[Excerpts from a dataset]
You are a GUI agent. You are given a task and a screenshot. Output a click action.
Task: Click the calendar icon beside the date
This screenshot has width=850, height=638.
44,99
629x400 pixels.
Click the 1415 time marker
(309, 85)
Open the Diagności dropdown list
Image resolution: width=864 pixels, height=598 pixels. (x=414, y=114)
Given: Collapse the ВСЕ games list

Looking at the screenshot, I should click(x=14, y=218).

--

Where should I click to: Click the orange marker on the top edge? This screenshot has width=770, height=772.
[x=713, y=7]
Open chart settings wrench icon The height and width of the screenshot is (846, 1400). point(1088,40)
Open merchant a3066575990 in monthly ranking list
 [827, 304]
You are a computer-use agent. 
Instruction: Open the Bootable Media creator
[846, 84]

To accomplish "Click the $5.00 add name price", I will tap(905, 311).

_Your task_
Whenever the word "icon" shows up in a line of the entries above, copy that line.

_Result below_
Task: Click the calendar icon beside the date
Open chart settings wrench icon The height and width of the screenshot is (846, 1400). point(1088,40)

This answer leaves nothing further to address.